* _What you have to do_:
Return exactly the lines below, starting with the one that has "Image resolution: width=630" and going on through the one that has "Refresh the inspections".

START Data supplied

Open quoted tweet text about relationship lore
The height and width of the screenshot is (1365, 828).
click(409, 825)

END Data supplied
START Data supplied

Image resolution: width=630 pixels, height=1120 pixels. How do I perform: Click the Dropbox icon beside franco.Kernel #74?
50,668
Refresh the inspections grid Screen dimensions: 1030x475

END Data supplied

* _Response to the exercise_:
Image resolution: width=630 pixels, height=1120 pixels. How do I perform: Click the Dropbox icon beside franco.Kernel #74?
50,668
Refresh the inspections grid Screen dimensions: 1030x475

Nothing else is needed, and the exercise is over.